Also read: Adding Fractions
Comparing Like Fractions and Unlike Fractions
There are different ways to compare fractions depending on whether they are like fractions or unlike fractions. Let’s understand each case with simple explanations and new examples.
Comparing Like Fractions
Like fractions have the same denominator. So, when comparing like fractions, we only need to compare the numerators. The fraction with the larger numerator is greater.
Example: Compare 3/7 and 5/7
Both have the same denominator (7), so we compare the numerators.
5 is greater than 3.
Therefore, 3/7 < 5/7
Comparing Unlike Fractions
Unlike fractions have different denominators, so we can’t directly compare them. There are two common cases:
Case 1: Same Numerators, Different Denominators
When comparing unlike fractions with the same numerators, the fraction with the smaller denominator is larger. That’s because each part is larger when divided into fewer pieces.

• Data provided:
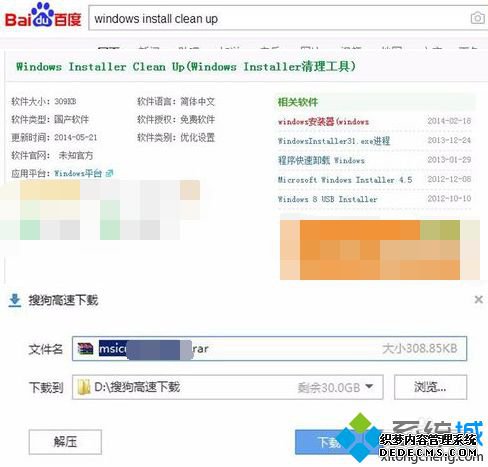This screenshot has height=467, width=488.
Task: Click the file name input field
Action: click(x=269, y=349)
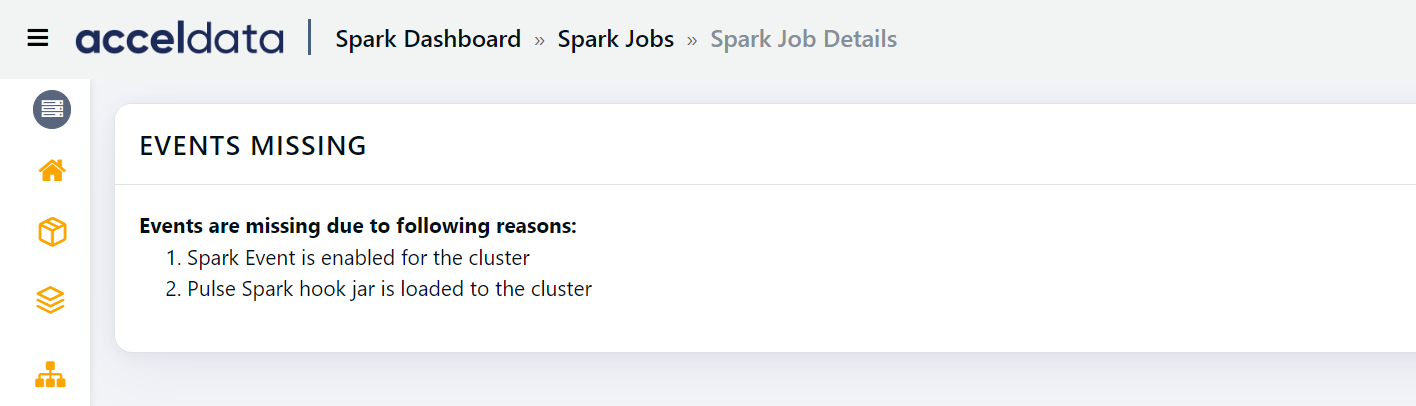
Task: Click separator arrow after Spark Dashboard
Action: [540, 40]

• Direction 1:
List every heading in the passage on comparing fractions that begins with the word "Comparing."
• Direction 2:
Reproduce the rows from the line containing "Task: Click separator" through the last line of the rows, including both.

• Task output 1:
Comparing Like Fractions and Unlike Fractions
Comparing Like Fractions
Comparing Unlike Fractions

• Task output 2:
Task: Click separator arrow after Spark Dashboard
Action: [540, 40]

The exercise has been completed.